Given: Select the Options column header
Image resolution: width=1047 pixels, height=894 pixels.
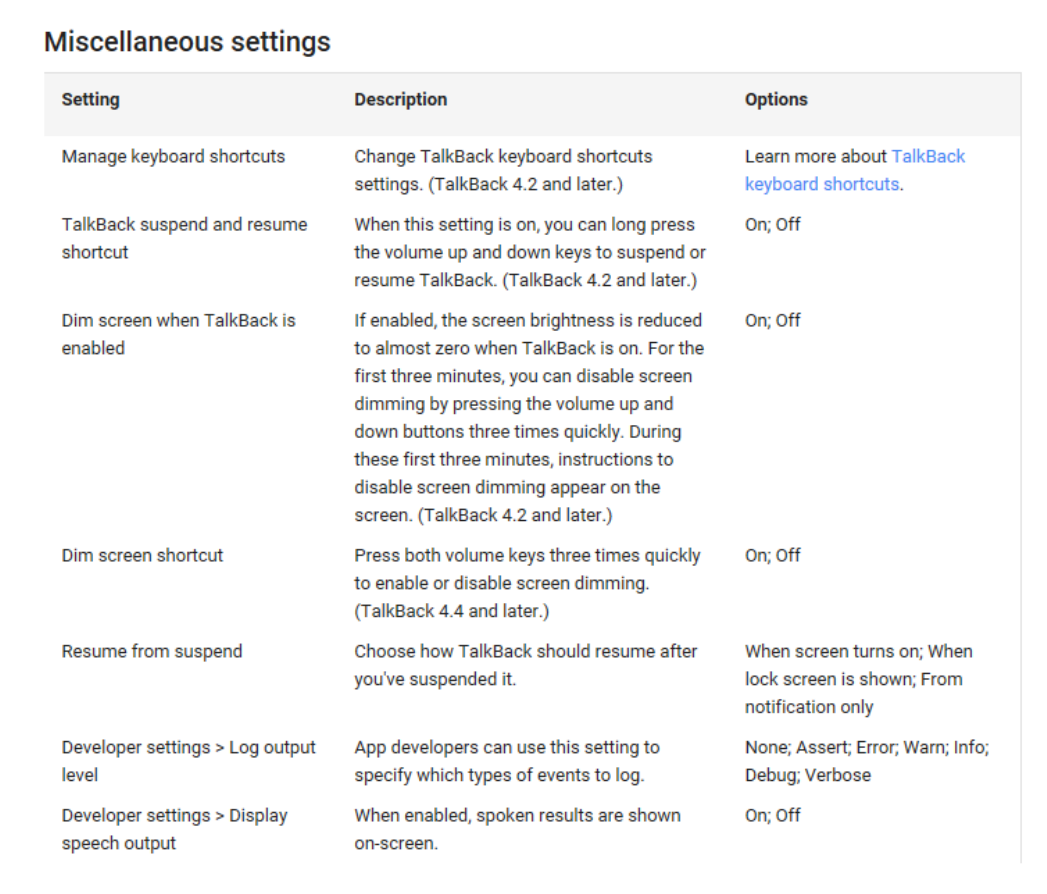Looking at the screenshot, I should point(776,99).
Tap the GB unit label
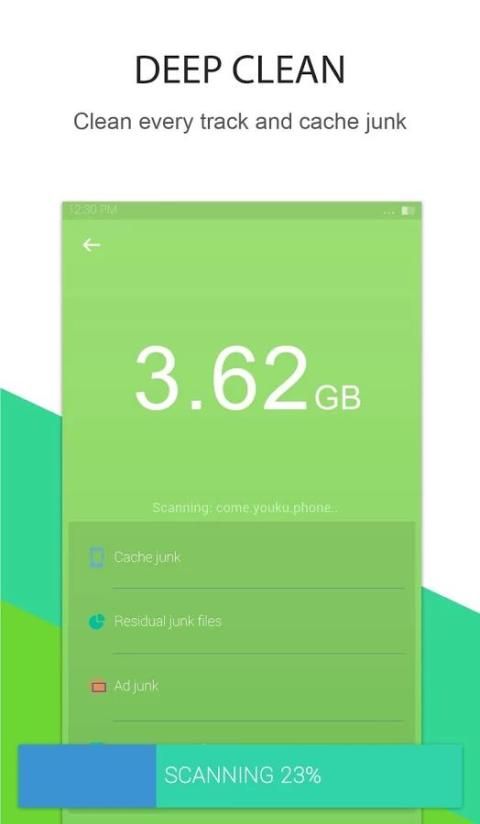This screenshot has width=480, height=824. click(338, 398)
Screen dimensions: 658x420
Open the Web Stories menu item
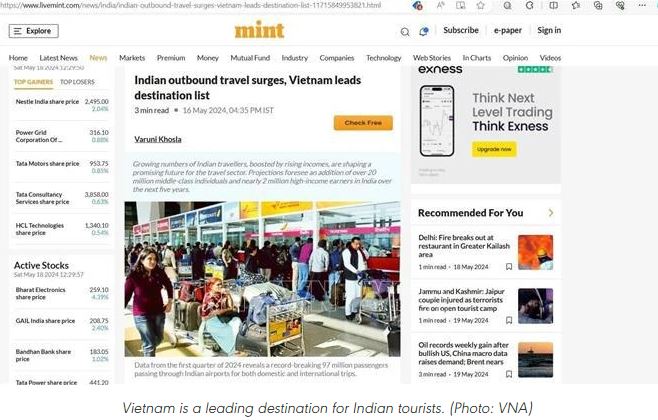(431, 58)
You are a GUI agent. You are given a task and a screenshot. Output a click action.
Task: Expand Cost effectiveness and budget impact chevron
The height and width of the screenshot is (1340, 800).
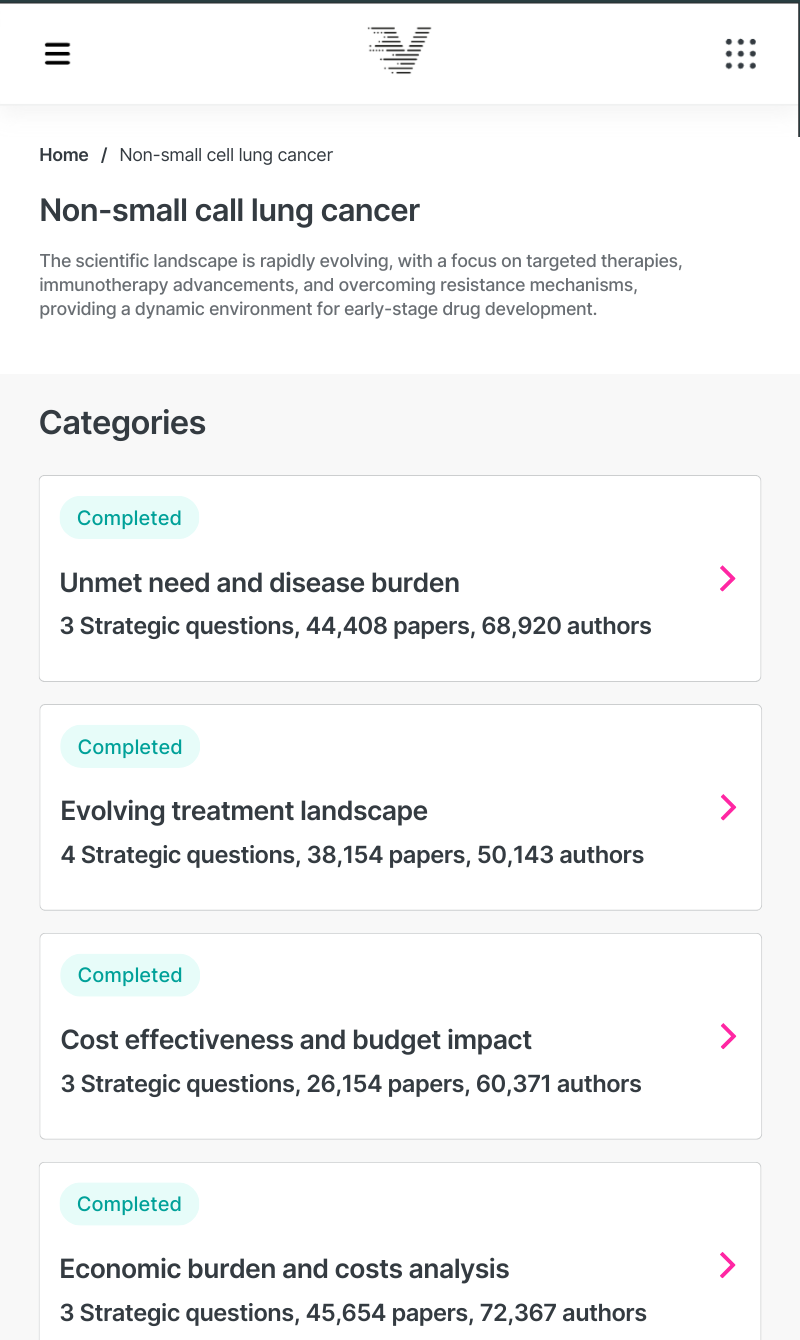728,1036
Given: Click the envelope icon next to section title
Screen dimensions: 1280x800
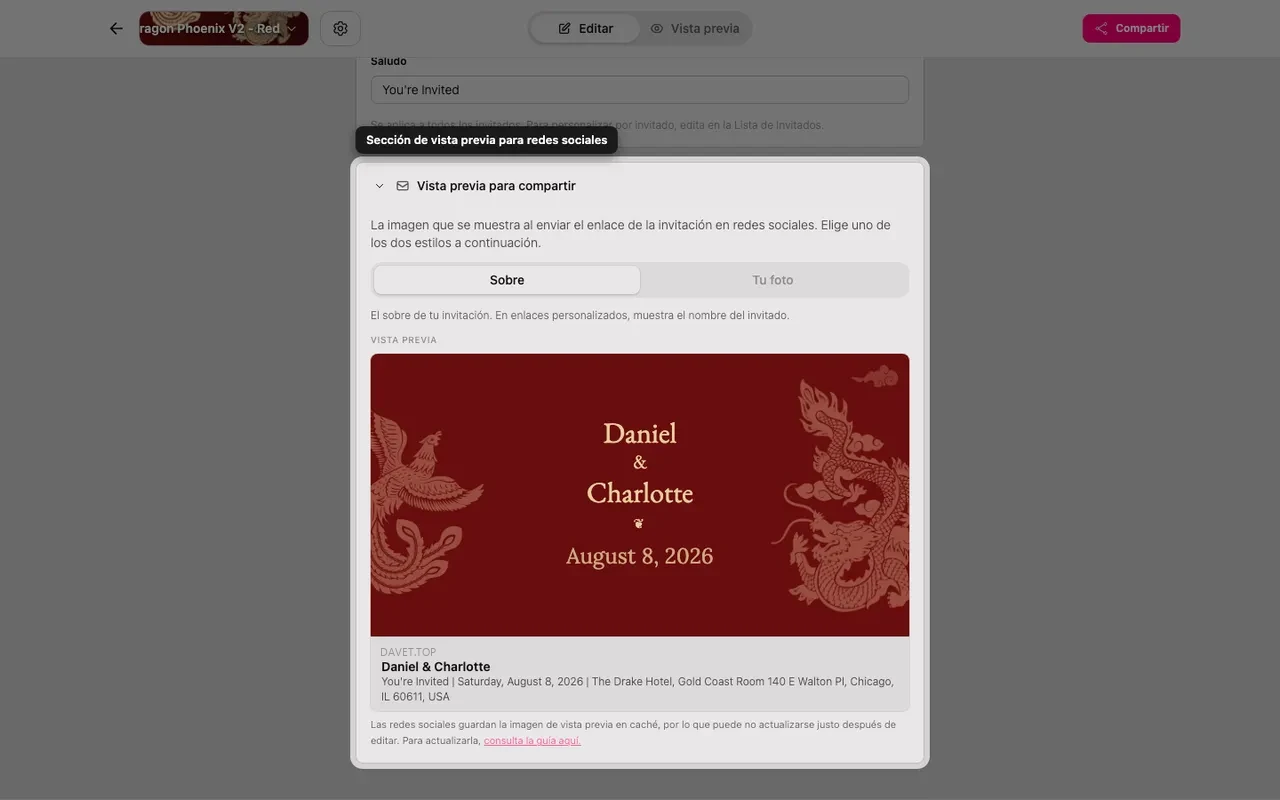Looking at the screenshot, I should coord(403,186).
=-=-=
Nothing but the records, restated word for word and stripped of images, belongs in the answer.

◆ **Completed task**
Given: Select the Options column header
Image resolution: width=1047 pixels, height=894 pixels.
Looking at the screenshot, I should point(776,99).
Tap the GB unit label
This screenshot has width=480, height=824. click(338, 398)
Screen dimensions: 658x420
Open the Web Stories menu item
(431, 58)
You are a GUI agent. You are given a task and a screenshot. Output a click action.
Task: Expand Cost effectiveness and budget impact chevron
The height and width of the screenshot is (1340, 800).
728,1036
Given: Click the envelope icon next to section title
Screen dimensions: 1280x800
Looking at the screenshot, I should coord(403,186).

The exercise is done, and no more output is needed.